Viajaban creando conciencia acerca de la propagación del mortal virus del Ébola. En su lugar, al parecer, se encontraron con la violencia.


Ocho personas en un equipo de Ebola murieron en Guinea, cerca de la frontera con Liberia, dijo un portavoz del gobierno en un comunicado el jueves.


Los ocho guineanos, que formaban parte de una campaña de sensibilización contra la propagación del virus de Ébola fueron asesinados y sus cuerpos fueron encontrados en el sureste de Guinea.


Entre ellos se encontraban trabajadores de la salud y periodistas locales.


Los residentes de la pequeña ciudad de Womey lanzaron piedras contra el equipo cuando llegó a principios de esta semana, lo que obligó a huir, dijo el portavoz Albert Damantang Camara.


Algunos miembros del grupo fueron capaces de llegar a la cercana ciudad de Nzerekore con seguridad, dijo, mientras que otros nueve fueron a buscar refugio en los alrededores Womey. De los nueve, solo un hombre fue encontrado vivo, escondido en las cercanías de la ciudad.


El gobierno de Guinea ha condenado enérgicamente los asesinatos y se comprometió a perseguir a los responsables y llevarlos ante la justicia. Camara dijo que las fuerzas de seguridad se han desplegado para apoyar la investigación en curso, y seis personas han sido detenidas en relación con el incidente.


La lucha contra la propagación del virus del Ébola “debe ser una oportunidad para que los guineanos a dejar de lado sus diferencias y permanecer unidos en este esfuerzo nacional”, dijo.


Las circunstancias y el motivo de los asesinatos no fueron inmediatamente conocidos, pero Camara señaló que las fuerzas de seguridad han sido desplegadas para apoyar la investigación que está en curso.

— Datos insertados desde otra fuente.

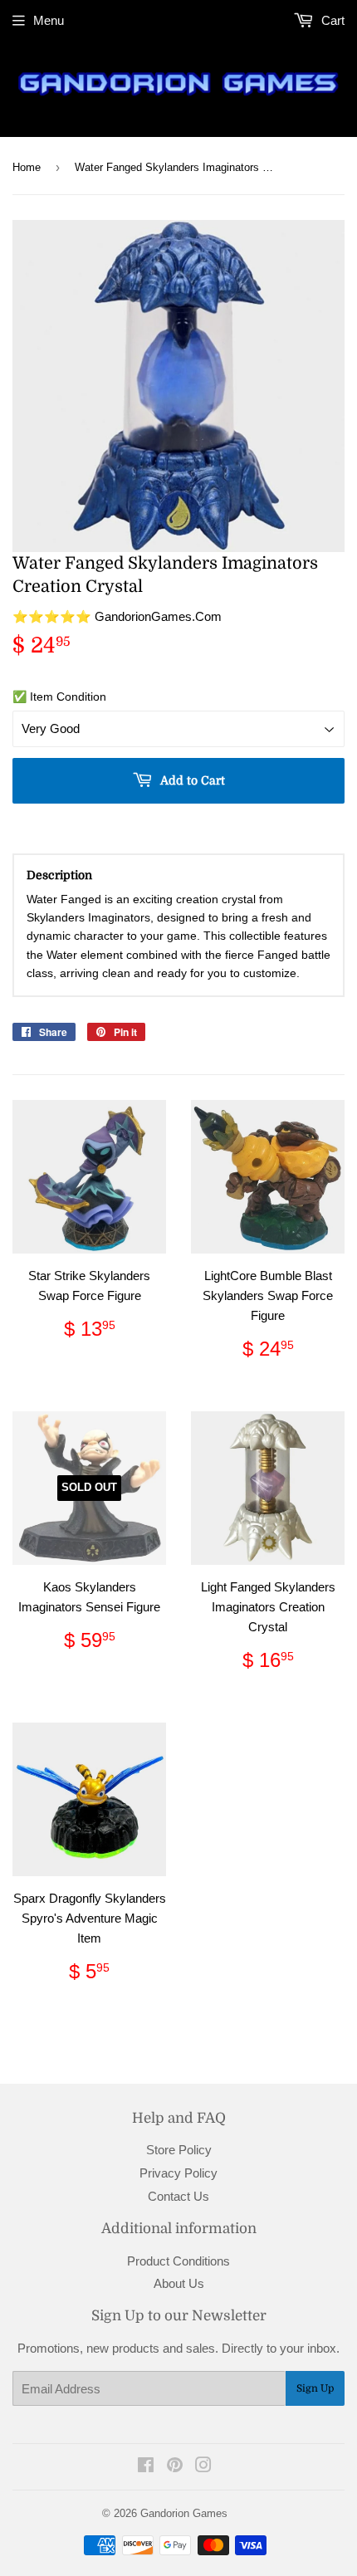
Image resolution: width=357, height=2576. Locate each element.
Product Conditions (178, 2261)
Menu (48, 20)
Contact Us (178, 2196)
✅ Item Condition (59, 696)
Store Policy (179, 2150)
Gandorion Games (183, 2513)
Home (26, 167)
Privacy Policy (178, 2173)
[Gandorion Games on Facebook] (145, 2467)
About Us (179, 2283)
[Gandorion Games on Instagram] (203, 2467)
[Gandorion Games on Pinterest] (174, 2467)
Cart (331, 20)
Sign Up (315, 2388)
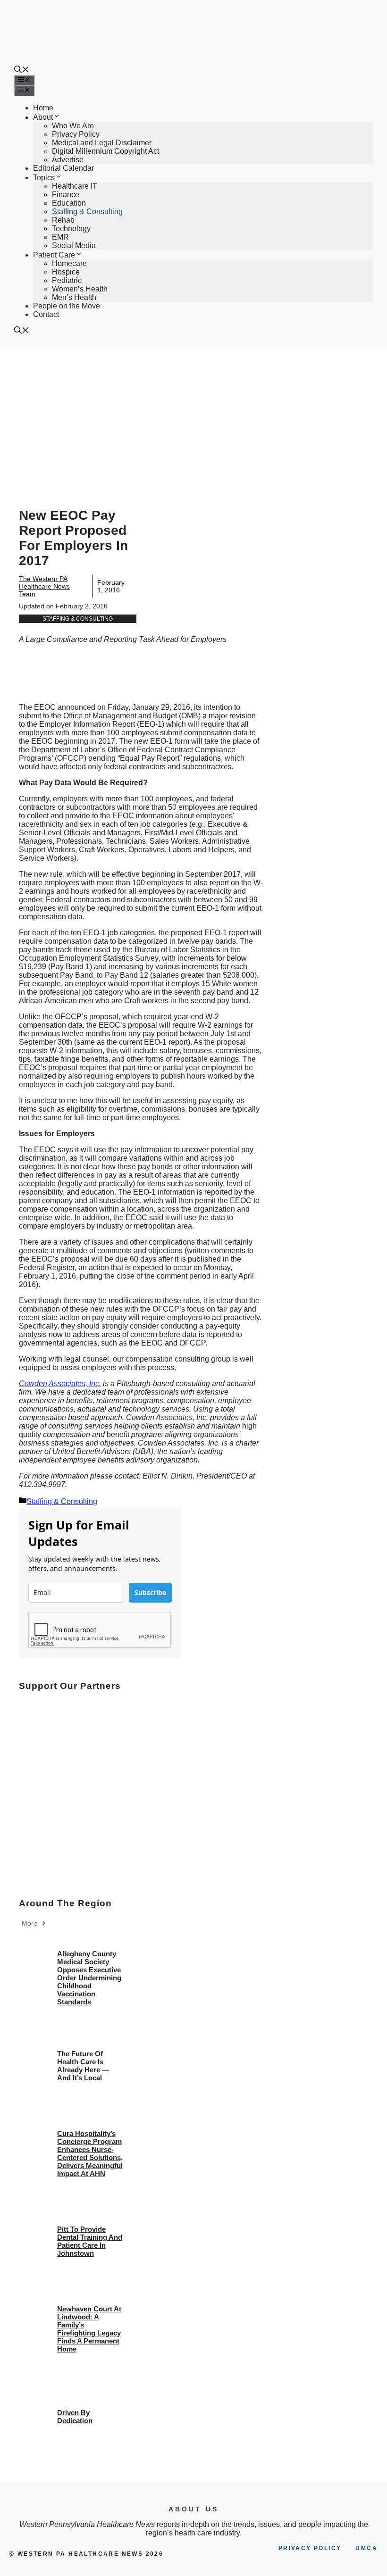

De acuerdo con datos oficiales, el virus ha matado hasta el momento a más de 2.400 personas en
África.


“Estas muertes deben investigarse, pero no deben detenernos en nuestro diálogo con las comunidades.
Debemos seguir explicándoles nuestro trabajo y demostrar empatía hacia las víctimas, sus familias y la comunidad”, dijo este viernes el doctor Pierre Formenty, especialista de la OMS para esta enfermedad.


“Sin eso no será posible que nos escuchen y no se podrá controlar el brote”, dijo el epidemiólogo, quien ha regresado a Ginebra tras trabajar un mes en Liberia para detener la propagación del letal virus.


Formenty dijo que las trágicas muertes violentas le recordaban al asesinato de 4 profesores en Congo Brazaville, durante una epidemia también de ébola en 2003 y justo antes de la llegada de un equipo internacional al lugar.


“Había mucha ansiedad entre la población y algunos grupos manipularon el sufrimiento de la población con fines políticos” en ese entonces, relató.


Como aspecto positivo, el especialista de la OMS sostuvo que últimamente “hay señales de que la población en las zonas rurales empiezan a entender la enfermedad y que deben cambiar parte de su comportamiento frente a ella”.


“Queremos acompañarles en este cambio de comportamiento hasta el control final de la enfermedad, pero no será tarea fácil”, recalcó.